House Acts to Save American Brick Industry

The House took a stand Thursday against an Environmental Protection Agency (EPA) rule that threatens the survival of the small companies that make up the bulk of the American brick industry. The EPA’s Brick Maximum Achievable Control Technology (Brick MACT) rule will require brick plants to install costly new emission reduction equipment, after first tearing out the expensive equipment they installed to comply with a previous, less stringent version of the rule. The new equipment will cost about $2.2 million per kiln, yet will eliminate only a negligible amount of mercury emissions per year, far less than is in the teeth of the American population.

The bill passed by the House Thursday, H.R. 4557, the Blocking Regulatory Interference from Closing Kilns (BRICK) Act, would delay enforcement of the onerous new EPA regulation until the courts can resolve legal challenges to the rule. That seems like common sense—don’t force Americans to comply with a rule before it’s determined to be lawful—yet 163 members of the House (all Democrats) voted against the bill.

House Speaker Paul Ryan (R-WI-1) praised passage of the bill, noting that “The brick industry is the latest target of the Obama administration’s regulatory assault on American manufacturing. The EPA’s burdensome emission standards are another breach of executive power that may well be struck down by the courts, but not before jobs are lost and the industry suffers."

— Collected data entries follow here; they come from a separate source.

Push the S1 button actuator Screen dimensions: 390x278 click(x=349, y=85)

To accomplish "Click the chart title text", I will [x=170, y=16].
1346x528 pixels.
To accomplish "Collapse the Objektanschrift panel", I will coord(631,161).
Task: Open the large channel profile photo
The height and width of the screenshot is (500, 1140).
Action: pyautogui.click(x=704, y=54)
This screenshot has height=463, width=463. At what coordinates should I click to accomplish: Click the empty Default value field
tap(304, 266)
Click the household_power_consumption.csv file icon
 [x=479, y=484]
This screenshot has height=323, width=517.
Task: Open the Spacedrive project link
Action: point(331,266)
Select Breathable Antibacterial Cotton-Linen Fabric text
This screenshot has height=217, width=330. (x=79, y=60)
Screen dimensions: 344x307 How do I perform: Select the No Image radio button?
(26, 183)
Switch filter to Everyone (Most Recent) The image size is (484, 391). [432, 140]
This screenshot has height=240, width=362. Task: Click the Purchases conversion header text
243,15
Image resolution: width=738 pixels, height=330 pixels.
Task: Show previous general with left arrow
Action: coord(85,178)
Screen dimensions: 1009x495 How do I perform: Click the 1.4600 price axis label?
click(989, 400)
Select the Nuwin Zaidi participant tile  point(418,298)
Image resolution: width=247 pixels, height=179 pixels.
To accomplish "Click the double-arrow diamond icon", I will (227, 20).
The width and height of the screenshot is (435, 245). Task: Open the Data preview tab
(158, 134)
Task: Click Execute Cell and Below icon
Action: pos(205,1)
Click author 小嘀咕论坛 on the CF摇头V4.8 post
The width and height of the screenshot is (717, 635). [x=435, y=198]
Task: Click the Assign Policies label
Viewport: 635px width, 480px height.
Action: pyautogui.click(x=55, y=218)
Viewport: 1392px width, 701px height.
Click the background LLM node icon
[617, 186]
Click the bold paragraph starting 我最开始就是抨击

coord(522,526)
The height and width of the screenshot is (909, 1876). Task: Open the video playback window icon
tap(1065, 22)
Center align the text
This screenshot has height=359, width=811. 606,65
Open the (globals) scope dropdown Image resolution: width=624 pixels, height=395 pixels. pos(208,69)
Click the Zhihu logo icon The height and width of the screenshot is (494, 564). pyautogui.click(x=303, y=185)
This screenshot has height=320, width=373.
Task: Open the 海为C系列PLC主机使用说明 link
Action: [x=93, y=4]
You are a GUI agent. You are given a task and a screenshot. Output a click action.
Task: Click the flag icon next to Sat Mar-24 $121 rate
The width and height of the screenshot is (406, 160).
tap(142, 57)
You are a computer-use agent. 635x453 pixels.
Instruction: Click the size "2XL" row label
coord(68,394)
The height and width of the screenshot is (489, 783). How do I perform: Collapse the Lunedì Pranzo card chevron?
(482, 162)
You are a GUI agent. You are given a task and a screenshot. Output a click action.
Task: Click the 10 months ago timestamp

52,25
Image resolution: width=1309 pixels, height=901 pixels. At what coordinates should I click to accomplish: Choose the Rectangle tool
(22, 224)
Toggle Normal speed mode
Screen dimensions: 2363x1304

Jobs have already been lost, as the American brick industry was reduced from 209 plants to 131 plants during the last twenty years, due to the costly regulations already imposed on it by the federal bureaucracy. The new rule further threatens the survival of many of the small brick companies that still exist along with the livelihood of their workers. As the president of a small Ohio brick company testified to Congress last week, "Many of our employees have never graduated from high school and would have great difficulty finding similar employment without significant additional training."